Handling multiple word entity

In domains such as medical, there are many entities that are composed of multiple tokens. In such entities, the meaning of individual tokens can be very different than the whole entity (multiple words).

When I run NLU, rasa recognizes a few of such entities, but in most cases, it splits the entity into multiple single token entities. Example: “Brake Pad” is splitter to “Brake” and “Pad”.

One of the reasons I think could be related to the word vector model, as the model does not have any vector for the whole entity. the model creates a vector model in such a case using subword level embedded vectors. As these vectors do not have much context-related information, the NER fails to do well.

I am thinking of creating a new vector model for these types of entities, such that multiple word entities have better vector representation.

My question is if we have a new vector model, do I need to do something else in Rasa to handle multiple word tokens.

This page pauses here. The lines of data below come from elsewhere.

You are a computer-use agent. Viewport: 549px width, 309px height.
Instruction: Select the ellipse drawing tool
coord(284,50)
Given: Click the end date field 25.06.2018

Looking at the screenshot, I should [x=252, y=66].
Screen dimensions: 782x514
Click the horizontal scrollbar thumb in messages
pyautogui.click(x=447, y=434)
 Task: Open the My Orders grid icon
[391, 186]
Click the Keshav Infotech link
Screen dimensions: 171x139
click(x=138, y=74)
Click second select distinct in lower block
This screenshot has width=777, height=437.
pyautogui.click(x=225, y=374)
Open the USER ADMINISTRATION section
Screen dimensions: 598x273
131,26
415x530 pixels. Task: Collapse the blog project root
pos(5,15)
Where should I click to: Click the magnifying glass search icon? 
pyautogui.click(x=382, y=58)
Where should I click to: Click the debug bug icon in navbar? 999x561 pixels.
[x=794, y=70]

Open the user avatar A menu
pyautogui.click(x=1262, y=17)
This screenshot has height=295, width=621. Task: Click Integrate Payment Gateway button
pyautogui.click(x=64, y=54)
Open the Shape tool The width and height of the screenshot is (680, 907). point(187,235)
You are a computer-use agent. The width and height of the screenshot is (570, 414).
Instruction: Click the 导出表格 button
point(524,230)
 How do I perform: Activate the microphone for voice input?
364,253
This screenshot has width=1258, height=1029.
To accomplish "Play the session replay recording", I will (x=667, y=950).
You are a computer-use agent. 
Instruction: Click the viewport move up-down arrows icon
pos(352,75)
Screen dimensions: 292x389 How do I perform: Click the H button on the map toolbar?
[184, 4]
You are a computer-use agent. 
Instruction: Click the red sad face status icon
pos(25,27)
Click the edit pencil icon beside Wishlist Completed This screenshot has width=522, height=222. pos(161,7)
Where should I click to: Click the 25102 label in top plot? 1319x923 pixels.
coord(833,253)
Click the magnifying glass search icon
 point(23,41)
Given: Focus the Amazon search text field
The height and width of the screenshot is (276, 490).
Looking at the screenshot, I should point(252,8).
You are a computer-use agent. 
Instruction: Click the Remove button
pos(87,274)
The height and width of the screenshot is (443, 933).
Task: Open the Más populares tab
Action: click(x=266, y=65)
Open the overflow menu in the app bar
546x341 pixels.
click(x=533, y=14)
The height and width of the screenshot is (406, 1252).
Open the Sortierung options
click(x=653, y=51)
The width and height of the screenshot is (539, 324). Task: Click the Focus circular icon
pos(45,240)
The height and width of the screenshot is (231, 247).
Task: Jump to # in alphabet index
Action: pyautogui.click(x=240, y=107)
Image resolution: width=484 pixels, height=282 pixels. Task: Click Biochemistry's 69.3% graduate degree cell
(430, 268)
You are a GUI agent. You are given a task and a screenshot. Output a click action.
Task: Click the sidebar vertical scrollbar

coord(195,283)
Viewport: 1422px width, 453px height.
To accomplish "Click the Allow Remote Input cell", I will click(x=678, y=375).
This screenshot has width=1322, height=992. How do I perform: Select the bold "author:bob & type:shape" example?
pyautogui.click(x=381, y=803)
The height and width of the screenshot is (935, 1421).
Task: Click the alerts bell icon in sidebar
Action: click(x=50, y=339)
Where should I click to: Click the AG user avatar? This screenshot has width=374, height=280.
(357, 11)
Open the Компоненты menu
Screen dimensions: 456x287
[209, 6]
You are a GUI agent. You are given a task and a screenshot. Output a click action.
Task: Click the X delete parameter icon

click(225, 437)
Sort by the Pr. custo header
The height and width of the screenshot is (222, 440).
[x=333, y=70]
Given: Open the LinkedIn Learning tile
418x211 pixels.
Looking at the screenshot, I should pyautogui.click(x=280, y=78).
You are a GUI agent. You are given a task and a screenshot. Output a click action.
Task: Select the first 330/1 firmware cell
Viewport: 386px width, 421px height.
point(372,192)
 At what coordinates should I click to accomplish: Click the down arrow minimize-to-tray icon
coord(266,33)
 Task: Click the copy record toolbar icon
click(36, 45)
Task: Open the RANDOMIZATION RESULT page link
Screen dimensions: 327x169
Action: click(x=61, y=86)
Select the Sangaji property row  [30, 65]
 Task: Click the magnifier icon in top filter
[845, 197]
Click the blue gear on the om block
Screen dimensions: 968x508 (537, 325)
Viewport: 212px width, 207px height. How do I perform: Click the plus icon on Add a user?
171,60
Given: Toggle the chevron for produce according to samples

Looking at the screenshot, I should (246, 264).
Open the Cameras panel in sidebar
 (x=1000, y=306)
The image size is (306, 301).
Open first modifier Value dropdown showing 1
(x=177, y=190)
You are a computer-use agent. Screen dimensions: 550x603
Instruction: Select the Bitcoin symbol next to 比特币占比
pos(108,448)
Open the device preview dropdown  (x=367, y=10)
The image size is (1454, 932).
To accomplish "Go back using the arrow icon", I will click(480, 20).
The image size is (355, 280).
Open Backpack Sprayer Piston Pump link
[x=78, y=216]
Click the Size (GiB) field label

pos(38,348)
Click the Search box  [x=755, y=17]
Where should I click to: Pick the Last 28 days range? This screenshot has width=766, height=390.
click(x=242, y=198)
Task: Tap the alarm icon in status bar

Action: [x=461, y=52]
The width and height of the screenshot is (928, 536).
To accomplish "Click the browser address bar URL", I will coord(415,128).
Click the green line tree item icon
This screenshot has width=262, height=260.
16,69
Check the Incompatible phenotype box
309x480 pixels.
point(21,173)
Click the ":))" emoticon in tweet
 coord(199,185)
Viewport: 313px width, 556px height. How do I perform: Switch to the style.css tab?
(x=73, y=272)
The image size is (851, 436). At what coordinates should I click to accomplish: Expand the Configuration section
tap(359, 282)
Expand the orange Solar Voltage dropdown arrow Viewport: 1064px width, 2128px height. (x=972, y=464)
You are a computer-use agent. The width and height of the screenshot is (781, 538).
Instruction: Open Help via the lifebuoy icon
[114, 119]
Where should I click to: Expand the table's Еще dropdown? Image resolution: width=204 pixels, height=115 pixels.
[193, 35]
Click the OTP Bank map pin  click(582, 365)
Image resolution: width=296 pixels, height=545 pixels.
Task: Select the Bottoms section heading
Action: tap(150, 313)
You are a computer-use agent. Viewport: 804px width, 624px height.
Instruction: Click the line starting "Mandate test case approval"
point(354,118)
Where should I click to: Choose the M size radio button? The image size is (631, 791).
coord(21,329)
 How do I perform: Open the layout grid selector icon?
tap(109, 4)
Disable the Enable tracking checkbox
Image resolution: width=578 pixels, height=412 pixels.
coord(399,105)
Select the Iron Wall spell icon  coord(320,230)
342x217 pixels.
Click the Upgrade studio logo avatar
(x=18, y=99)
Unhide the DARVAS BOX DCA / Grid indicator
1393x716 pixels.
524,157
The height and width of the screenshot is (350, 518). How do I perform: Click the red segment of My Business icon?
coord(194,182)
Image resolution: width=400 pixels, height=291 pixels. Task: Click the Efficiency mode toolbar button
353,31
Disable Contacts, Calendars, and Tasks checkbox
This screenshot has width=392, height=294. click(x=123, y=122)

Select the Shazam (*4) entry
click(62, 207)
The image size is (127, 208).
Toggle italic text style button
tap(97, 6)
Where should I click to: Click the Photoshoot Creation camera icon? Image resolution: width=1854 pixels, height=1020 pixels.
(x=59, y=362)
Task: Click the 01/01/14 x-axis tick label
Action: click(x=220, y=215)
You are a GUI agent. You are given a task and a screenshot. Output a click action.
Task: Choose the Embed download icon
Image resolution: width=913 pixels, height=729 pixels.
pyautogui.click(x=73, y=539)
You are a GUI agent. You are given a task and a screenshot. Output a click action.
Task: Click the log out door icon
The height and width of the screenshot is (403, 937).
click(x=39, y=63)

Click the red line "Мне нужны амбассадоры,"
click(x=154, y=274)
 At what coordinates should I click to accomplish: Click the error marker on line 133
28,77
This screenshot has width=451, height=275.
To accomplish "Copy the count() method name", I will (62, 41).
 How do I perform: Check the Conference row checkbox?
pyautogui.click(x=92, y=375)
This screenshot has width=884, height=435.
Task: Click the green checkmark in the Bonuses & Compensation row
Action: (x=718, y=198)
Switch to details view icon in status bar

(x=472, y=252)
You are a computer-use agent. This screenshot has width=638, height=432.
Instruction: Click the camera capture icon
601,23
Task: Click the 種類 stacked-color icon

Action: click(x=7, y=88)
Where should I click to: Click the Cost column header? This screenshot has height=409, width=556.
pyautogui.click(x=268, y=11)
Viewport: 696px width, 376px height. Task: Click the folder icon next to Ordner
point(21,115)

My thoughts (please correct me if you have another suggestion or comment):

  1. I think I will have to write a component to handle the new vector model.
  2. Do I need to do anything else to ad DIET classifier?

Thank you, Abhishek

Hi @ashek1520

Are you using both CRF & DIET for entity extraction? If you are using DIET, ensure you have enough training examples with multiple word entities and then increase the epochs in the config file.

DIET requires more training examples and more epochs in this case.

1 Like

Yes I am using DIET and CRF, Ok, I will try to add more examples for DIET to work with multiple word entities. Does the accuracy depend on what language model (word vector model) we are using and if the word vector model has vector for such ‘multiple word entities’?